Records drawn from a dataset
*****

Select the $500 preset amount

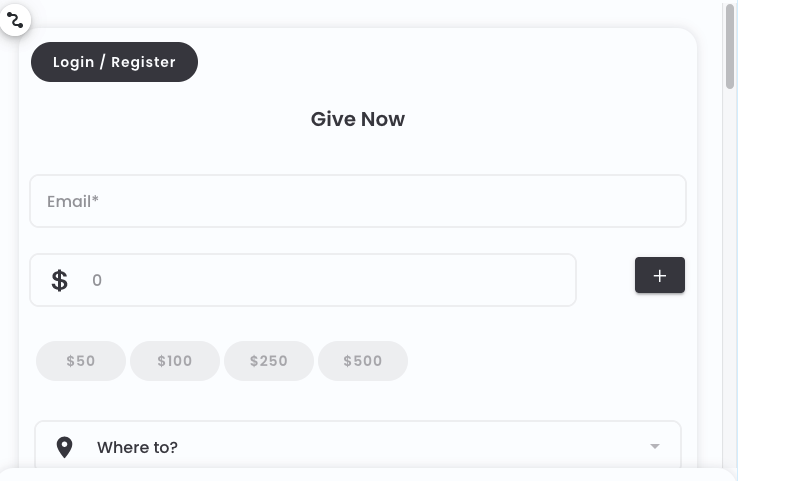point(363,361)
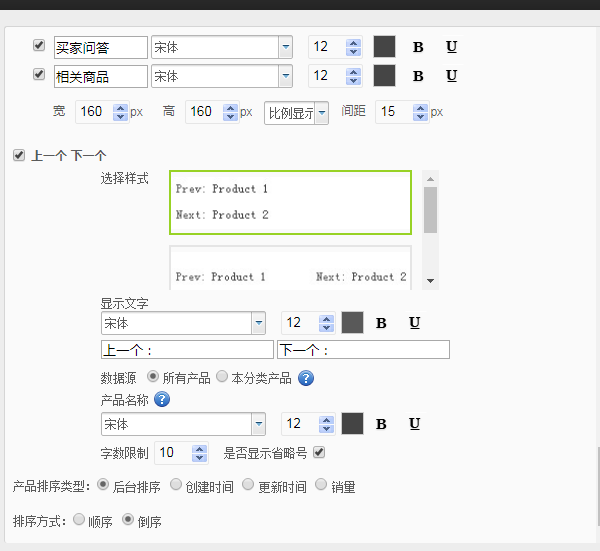Toggle bold for 相关商品 row

coord(418,76)
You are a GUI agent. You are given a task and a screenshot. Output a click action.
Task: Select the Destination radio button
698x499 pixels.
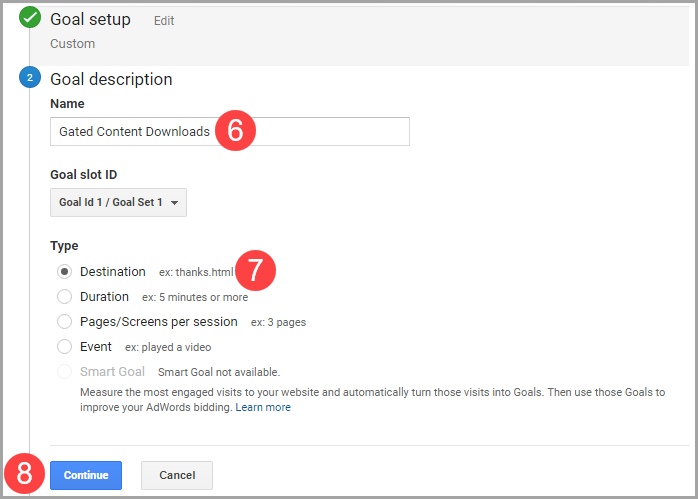click(65, 272)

*****

The reply should hold every record, unchanged, and no pictures.

Select the $500 preset amount

point(363,361)
Toggle bold for 相关商品 row

coord(418,76)
You are a GUI agent. You are given a task and a screenshot. Output a click action.
Task: Select the Destination radio button
698x499 pixels.
click(65, 272)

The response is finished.